DOCUMENT EXCERPT —
··········
Tripartite motif-containing protein 21, also known as E3 ubiquitin-protein ligase TRIM21, is a protein that in humans is encoded by the TRIM21 gene. Alternatively spliced transcript variants for this gene have been described but the full-length nature of only one has been determined. It is expressed in most human tissues.

Structure
TRIM21 is a member of the tripartite motif (TRIM) family. The TRIM motif includes three zinc-binding domains, a RING finger domain, a B-box type 1 and a B-box type 2 zinc finger, and a coiled coil region.

Function
TRIM21 is an intracellular antibody effector in the intracellular antibody-mediated proteolysis pathway. It recognizes Fc domain and binds to immunoglobulin G, immunoglobulin A and immunoglobulin M on antibody marked non-enveloped virions which have infected the cell. Either by autoubiquitination or by ubiquitination of a cofactor, it is then responsible for directing the virions to the proteasome. TRIM21 itself is not degraded in the proteasome unlike both the viral capsid and the bound antibody.

TRIM21 is part of the RoSSA ribonucleoprotein, which includes a single polypeptide and one of four small RNA molecules. The RoSSA particle localizes to both the cytoplasm and the nucleus.
··········
SOURCE DATA —
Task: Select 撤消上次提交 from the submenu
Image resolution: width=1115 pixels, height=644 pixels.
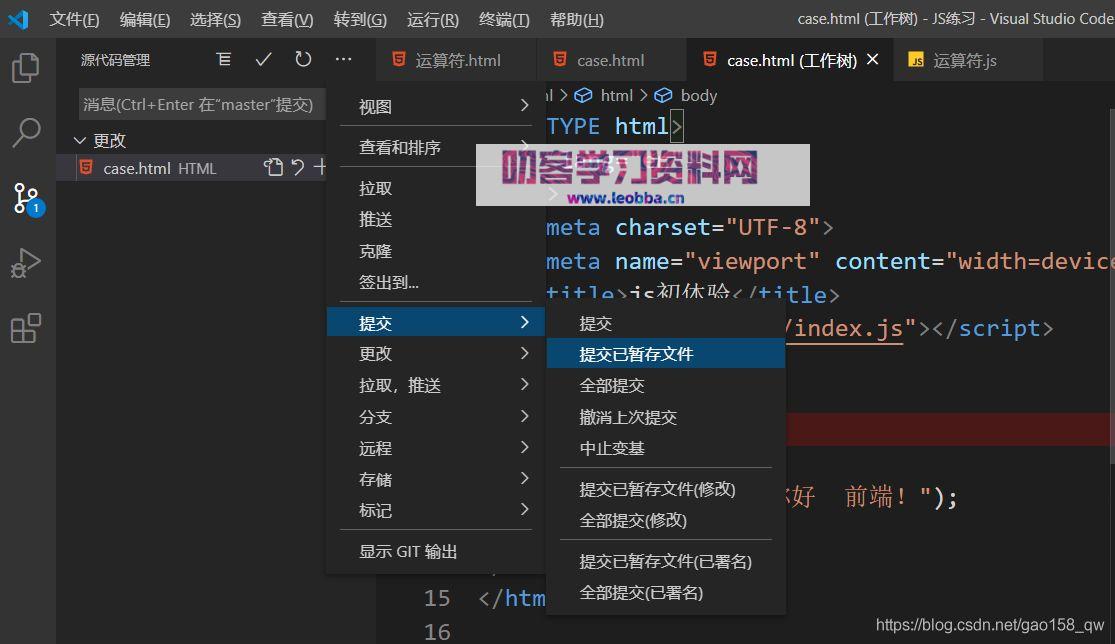Action: 628,417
··········
AIM OF THE TASK —
Print the TRIM21 protein text word for word, starting at "TRIM21 is part" and ending at "and the nucleus.".

PROBLEM SOLUTION —
TRIM21 is part of the RoSSA ribonucleoprotein, which includes a single polypeptide and one of four small RNA molecules. The RoSSA particle localizes to both the cytoplasm and the nucleus.